> _Directions_: Below are some records; quote exactly the lines from the one that contains "Instruction: Click the" through the one that contains "Task: Switch to the 1h timeframe", inclusive, and no others.

> _Record set_:

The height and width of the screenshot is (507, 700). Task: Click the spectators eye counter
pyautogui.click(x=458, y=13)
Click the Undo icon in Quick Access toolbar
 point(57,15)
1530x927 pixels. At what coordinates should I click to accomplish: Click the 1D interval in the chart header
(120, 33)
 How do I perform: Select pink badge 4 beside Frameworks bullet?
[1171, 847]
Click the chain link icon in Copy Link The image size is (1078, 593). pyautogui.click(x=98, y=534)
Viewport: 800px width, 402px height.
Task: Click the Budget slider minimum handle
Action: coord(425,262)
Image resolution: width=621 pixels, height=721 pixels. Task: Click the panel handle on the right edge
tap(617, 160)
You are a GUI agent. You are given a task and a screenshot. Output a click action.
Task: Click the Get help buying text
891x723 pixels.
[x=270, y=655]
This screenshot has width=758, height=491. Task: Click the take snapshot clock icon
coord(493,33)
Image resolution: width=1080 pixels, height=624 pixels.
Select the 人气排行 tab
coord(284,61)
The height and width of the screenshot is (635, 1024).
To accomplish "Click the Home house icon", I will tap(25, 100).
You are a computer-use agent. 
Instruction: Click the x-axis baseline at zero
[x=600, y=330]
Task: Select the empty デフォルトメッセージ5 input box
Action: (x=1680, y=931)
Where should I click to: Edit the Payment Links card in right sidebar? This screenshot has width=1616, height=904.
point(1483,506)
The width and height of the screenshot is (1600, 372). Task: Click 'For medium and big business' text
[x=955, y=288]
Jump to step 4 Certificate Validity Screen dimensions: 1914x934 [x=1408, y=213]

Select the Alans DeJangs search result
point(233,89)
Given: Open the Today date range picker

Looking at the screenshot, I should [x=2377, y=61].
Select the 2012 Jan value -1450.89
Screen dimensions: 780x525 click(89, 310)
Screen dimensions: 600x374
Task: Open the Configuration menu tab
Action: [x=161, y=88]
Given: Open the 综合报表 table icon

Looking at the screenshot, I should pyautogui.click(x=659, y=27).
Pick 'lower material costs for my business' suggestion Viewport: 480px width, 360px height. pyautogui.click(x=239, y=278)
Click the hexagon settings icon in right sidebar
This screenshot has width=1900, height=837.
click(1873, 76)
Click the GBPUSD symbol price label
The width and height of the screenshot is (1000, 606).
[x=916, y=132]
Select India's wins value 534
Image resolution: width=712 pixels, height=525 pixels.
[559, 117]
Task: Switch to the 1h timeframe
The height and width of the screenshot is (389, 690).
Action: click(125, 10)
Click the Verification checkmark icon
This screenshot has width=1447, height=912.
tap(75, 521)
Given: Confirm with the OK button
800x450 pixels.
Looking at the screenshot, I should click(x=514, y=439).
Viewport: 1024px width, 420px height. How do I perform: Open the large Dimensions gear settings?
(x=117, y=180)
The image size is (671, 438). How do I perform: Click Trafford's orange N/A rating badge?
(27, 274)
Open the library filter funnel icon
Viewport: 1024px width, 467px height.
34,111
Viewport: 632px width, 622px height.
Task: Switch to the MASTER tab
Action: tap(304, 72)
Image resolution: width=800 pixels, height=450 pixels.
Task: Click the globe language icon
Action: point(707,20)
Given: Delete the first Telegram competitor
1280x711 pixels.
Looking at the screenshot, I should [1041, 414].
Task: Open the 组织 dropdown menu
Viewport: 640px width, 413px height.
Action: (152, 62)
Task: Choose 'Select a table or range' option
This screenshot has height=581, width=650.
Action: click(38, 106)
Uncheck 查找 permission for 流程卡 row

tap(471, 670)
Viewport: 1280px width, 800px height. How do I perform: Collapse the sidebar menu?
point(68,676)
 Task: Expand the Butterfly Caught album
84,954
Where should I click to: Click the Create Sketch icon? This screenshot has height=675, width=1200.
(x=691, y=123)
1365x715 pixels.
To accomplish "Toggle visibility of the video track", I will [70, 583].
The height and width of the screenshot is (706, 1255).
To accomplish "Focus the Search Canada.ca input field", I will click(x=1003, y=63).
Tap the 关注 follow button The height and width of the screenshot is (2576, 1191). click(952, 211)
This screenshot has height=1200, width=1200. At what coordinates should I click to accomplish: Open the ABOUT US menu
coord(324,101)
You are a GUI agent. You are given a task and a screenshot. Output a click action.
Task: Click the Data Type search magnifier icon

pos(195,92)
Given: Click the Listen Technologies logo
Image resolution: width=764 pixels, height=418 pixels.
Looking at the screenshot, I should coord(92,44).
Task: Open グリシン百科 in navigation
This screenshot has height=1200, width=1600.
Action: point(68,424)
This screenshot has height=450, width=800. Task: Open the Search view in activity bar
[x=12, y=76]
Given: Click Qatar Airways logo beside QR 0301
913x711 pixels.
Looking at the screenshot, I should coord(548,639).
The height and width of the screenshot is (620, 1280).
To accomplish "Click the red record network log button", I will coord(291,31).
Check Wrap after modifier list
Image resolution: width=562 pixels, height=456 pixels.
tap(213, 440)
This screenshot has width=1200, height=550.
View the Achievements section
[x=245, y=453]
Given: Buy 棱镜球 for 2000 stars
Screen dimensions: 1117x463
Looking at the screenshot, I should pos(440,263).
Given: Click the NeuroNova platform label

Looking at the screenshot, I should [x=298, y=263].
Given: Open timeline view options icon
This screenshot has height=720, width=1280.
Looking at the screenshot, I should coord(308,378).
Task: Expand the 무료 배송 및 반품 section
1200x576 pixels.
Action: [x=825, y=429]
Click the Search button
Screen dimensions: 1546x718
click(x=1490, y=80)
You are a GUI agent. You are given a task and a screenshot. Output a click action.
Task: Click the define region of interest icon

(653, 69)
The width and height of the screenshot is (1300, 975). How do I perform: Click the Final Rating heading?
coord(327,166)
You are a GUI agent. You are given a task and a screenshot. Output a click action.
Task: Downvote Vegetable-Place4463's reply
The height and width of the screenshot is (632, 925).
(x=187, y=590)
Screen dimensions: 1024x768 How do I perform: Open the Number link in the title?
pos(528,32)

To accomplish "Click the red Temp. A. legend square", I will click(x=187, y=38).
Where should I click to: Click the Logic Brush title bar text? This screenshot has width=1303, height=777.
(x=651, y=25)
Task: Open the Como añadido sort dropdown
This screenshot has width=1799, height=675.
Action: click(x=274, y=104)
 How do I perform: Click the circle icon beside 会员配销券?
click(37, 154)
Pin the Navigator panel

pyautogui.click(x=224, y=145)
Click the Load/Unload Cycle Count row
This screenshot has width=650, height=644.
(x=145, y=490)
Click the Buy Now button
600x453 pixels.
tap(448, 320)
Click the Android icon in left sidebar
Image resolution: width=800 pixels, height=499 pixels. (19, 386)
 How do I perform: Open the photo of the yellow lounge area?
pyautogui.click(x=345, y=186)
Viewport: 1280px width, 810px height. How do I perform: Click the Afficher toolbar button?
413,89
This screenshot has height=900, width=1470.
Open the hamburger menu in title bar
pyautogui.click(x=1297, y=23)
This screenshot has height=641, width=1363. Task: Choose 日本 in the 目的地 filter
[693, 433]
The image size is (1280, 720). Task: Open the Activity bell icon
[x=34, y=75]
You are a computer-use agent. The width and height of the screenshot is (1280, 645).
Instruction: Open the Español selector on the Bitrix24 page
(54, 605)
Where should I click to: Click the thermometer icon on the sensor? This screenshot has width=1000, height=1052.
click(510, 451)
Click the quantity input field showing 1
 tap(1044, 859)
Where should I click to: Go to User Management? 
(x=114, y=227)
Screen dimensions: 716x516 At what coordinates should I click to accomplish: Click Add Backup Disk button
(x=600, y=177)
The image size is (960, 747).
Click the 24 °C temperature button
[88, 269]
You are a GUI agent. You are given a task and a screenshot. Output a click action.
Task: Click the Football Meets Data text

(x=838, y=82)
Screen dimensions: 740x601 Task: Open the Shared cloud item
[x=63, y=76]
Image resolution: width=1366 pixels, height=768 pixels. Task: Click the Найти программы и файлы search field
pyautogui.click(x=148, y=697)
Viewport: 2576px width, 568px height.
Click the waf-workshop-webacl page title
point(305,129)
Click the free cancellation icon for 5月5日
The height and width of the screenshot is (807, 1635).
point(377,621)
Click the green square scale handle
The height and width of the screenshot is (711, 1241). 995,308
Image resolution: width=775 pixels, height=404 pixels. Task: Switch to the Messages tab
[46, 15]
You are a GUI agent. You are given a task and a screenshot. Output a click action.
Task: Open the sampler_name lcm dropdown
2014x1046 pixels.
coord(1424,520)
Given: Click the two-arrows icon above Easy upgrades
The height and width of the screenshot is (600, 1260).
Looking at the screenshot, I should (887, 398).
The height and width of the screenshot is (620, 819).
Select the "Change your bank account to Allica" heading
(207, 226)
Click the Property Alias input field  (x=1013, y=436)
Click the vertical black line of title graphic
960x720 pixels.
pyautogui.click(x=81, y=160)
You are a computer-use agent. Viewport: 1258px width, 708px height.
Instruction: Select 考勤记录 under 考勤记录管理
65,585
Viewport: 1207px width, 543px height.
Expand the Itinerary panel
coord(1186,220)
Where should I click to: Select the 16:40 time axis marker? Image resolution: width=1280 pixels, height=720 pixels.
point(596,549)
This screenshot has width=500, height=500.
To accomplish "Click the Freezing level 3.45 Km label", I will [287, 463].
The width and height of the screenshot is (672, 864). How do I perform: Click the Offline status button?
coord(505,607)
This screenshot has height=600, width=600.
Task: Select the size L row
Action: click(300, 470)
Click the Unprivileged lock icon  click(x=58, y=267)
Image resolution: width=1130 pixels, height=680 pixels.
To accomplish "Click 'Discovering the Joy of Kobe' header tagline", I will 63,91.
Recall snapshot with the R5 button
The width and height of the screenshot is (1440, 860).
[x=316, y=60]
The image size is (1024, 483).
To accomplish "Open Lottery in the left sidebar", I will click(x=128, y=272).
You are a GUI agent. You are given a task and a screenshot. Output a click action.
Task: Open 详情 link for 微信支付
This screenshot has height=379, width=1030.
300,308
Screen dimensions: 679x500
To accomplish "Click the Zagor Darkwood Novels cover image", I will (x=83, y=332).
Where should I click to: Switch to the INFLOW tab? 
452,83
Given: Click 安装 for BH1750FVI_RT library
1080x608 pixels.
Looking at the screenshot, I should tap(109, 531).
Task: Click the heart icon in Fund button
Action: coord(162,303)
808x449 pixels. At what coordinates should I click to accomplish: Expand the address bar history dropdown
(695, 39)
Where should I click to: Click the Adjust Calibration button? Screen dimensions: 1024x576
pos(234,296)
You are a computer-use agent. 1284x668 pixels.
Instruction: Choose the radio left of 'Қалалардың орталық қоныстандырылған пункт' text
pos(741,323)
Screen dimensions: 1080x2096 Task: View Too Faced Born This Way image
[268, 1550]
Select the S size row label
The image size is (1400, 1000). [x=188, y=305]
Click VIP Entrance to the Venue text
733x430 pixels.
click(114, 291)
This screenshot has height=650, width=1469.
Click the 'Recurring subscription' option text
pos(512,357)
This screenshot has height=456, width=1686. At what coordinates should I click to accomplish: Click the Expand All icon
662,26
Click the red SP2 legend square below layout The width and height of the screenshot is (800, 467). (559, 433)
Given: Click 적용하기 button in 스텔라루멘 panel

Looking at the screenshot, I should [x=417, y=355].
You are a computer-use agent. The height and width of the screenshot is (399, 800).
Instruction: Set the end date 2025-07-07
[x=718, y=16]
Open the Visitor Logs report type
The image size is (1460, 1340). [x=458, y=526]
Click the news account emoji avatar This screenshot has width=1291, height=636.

> _Result of the exercise_:
Instruction: Click the x-axis baseline at zero
[x=600, y=330]
Task: Select the empty デフォルトメッセージ5 input box
Action: (x=1680, y=931)
Where should I click to: Edit the Payment Links card in right sidebar? This screenshot has width=1616, height=904.
point(1483,506)
The width and height of the screenshot is (1600, 372). Task: Click 'For medium and big business' text
[x=955, y=288]
Jump to step 4 Certificate Validity Screen dimensions: 1914x934 [x=1408, y=213]

Select the Alans DeJangs search result
point(233,89)
Given: Open the Today date range picker

Looking at the screenshot, I should [x=2377, y=61].
Select the 2012 Jan value -1450.89
Screen dimensions: 780x525 click(89, 310)
Screen dimensions: 600x374
Task: Open the Configuration menu tab
Action: [x=161, y=88]
Given: Open the 综合报表 table icon

Looking at the screenshot, I should pyautogui.click(x=659, y=27).
Pick 'lower material costs for my business' suggestion Viewport: 480px width, 360px height. pyautogui.click(x=239, y=278)
Click the hexagon settings icon in right sidebar
This screenshot has width=1900, height=837.
click(1873, 76)
Click the GBPUSD symbol price label
The width and height of the screenshot is (1000, 606).
[x=916, y=132]
Select India's wins value 534
Image resolution: width=712 pixels, height=525 pixels.
[559, 117]
Task: Switch to the 1h timeframe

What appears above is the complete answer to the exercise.